[Recorded data]

[Start of Attachment]

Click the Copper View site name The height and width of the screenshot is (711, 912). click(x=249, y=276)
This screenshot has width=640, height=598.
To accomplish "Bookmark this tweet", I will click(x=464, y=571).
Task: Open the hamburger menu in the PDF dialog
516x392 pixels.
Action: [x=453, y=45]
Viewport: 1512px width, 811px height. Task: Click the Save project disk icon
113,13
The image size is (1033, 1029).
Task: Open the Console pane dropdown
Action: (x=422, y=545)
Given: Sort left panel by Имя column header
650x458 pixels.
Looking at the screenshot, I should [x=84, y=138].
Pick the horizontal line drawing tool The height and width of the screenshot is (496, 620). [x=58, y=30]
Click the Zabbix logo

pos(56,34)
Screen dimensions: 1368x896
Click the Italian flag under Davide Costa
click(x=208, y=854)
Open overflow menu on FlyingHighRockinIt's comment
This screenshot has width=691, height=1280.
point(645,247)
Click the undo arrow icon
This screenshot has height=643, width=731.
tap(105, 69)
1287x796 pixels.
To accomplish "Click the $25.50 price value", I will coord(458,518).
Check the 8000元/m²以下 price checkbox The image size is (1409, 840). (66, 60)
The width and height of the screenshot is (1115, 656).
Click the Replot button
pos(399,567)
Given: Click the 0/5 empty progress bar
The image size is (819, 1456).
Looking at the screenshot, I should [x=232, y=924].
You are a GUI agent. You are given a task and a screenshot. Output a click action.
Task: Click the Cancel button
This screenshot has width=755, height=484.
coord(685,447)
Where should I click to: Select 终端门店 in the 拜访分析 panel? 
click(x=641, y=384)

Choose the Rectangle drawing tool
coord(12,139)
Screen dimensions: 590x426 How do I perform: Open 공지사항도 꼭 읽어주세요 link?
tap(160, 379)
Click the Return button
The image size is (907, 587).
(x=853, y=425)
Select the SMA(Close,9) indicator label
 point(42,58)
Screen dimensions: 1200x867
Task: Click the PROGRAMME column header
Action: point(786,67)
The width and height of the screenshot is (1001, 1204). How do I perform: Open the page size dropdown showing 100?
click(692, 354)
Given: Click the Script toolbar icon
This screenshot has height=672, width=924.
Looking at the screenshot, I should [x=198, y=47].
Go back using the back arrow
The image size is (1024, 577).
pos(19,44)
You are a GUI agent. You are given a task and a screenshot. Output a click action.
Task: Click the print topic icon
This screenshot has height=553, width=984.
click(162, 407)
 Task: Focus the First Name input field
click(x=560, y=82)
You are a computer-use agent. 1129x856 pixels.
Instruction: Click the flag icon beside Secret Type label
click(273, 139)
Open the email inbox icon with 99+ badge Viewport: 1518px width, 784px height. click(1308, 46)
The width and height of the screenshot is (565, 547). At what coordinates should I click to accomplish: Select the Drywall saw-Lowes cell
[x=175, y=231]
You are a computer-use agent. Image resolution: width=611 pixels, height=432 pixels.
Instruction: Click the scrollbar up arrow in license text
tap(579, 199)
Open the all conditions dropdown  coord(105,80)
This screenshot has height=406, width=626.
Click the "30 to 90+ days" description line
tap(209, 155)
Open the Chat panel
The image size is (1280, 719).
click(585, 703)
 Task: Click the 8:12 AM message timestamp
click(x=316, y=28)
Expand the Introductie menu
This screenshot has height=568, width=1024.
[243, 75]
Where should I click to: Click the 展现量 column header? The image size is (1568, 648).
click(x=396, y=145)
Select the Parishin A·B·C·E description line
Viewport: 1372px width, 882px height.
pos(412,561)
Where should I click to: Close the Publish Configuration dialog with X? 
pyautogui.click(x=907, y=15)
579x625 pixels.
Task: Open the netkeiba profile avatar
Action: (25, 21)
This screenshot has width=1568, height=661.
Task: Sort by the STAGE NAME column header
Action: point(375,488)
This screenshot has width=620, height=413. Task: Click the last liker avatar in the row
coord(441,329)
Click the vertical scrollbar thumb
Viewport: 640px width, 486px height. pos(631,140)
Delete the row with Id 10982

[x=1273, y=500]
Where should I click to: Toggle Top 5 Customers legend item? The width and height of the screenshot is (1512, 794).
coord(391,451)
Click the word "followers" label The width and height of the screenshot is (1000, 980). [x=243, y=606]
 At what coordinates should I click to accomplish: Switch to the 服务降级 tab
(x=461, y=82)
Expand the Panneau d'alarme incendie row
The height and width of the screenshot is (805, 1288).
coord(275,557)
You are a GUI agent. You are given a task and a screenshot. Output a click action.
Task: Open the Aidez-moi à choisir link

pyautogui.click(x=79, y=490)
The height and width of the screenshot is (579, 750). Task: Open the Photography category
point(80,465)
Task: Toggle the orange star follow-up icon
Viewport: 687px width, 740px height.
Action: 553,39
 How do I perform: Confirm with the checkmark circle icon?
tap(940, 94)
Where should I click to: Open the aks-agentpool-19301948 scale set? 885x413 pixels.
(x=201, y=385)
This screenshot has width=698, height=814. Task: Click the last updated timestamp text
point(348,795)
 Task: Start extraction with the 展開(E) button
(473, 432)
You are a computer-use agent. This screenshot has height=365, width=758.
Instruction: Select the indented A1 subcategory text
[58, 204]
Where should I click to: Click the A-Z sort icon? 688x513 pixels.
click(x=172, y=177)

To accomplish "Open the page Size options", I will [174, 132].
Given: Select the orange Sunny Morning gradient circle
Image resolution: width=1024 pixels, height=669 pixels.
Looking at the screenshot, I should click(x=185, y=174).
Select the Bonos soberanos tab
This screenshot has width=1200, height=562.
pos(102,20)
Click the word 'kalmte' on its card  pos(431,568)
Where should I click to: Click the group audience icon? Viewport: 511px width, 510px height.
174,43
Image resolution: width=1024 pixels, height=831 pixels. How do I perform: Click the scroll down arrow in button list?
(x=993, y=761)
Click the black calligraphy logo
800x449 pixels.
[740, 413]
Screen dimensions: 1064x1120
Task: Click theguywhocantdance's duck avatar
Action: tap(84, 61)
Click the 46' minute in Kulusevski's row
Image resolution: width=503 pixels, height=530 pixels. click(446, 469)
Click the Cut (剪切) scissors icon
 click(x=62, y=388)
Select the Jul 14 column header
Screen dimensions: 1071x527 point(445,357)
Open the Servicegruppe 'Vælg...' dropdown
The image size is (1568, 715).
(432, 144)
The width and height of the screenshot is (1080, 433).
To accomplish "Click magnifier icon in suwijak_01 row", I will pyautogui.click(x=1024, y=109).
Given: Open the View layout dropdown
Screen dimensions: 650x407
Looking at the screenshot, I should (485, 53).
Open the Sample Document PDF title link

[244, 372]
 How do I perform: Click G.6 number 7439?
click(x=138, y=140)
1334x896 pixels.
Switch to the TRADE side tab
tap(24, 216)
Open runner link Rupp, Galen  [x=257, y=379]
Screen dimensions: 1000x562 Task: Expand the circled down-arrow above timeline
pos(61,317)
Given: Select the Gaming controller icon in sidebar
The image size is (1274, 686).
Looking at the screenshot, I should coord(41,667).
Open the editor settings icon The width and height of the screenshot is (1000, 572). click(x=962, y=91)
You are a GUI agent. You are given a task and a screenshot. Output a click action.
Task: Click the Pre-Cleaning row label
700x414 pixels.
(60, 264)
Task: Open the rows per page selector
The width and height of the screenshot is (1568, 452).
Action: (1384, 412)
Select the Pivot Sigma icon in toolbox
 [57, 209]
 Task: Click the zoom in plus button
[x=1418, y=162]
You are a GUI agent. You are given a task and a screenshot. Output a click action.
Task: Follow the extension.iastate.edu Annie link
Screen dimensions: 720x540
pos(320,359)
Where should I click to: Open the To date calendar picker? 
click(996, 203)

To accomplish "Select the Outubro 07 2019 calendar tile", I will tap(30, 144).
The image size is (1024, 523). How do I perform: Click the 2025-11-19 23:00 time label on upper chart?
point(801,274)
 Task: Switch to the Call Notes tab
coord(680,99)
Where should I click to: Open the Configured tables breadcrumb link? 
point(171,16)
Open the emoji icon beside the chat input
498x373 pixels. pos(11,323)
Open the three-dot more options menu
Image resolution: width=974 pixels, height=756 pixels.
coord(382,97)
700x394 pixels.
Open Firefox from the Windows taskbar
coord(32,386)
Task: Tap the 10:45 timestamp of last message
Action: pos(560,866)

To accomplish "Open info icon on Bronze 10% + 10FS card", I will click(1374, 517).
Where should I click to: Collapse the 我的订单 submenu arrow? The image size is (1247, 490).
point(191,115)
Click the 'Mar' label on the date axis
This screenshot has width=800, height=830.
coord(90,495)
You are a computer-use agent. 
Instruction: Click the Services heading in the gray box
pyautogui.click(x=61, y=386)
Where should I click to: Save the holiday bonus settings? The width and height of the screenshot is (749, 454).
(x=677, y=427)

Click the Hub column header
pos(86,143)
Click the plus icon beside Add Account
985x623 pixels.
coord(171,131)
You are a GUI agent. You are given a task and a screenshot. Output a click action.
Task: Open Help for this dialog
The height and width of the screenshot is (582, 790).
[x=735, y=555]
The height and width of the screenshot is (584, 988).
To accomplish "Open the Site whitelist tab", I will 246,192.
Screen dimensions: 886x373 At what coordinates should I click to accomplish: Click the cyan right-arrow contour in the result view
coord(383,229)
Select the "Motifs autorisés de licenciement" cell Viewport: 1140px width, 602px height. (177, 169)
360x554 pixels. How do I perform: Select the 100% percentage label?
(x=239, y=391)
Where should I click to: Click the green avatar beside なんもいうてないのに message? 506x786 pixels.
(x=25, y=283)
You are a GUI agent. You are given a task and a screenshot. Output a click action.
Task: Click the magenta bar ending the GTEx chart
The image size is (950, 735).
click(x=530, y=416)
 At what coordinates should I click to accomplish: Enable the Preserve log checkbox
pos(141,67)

[End of Attachment]

(EXERCISE AIM): Please print verbatim each line from the first line of the entries above to the line that contains "Screen dimensions: 1368x896", inclusive, and nothing more.

(RESPONSE):
Click the Copper View site name The height and width of the screenshot is (711, 912). click(x=249, y=276)
This screenshot has width=640, height=598.
To accomplish "Bookmark this tweet", I will click(x=464, y=571).
Task: Open the hamburger menu in the PDF dialog
516x392 pixels.
Action: [x=453, y=45]
Viewport: 1512px width, 811px height. Task: Click the Save project disk icon
113,13
The image size is (1033, 1029).
Task: Open the Console pane dropdown
Action: (x=422, y=545)
Given: Sort left panel by Имя column header
650x458 pixels.
Looking at the screenshot, I should [x=84, y=138].
Pick the horizontal line drawing tool The height and width of the screenshot is (496, 620). [x=58, y=30]
Click the Zabbix logo

pos(56,34)
Screen dimensions: 1368x896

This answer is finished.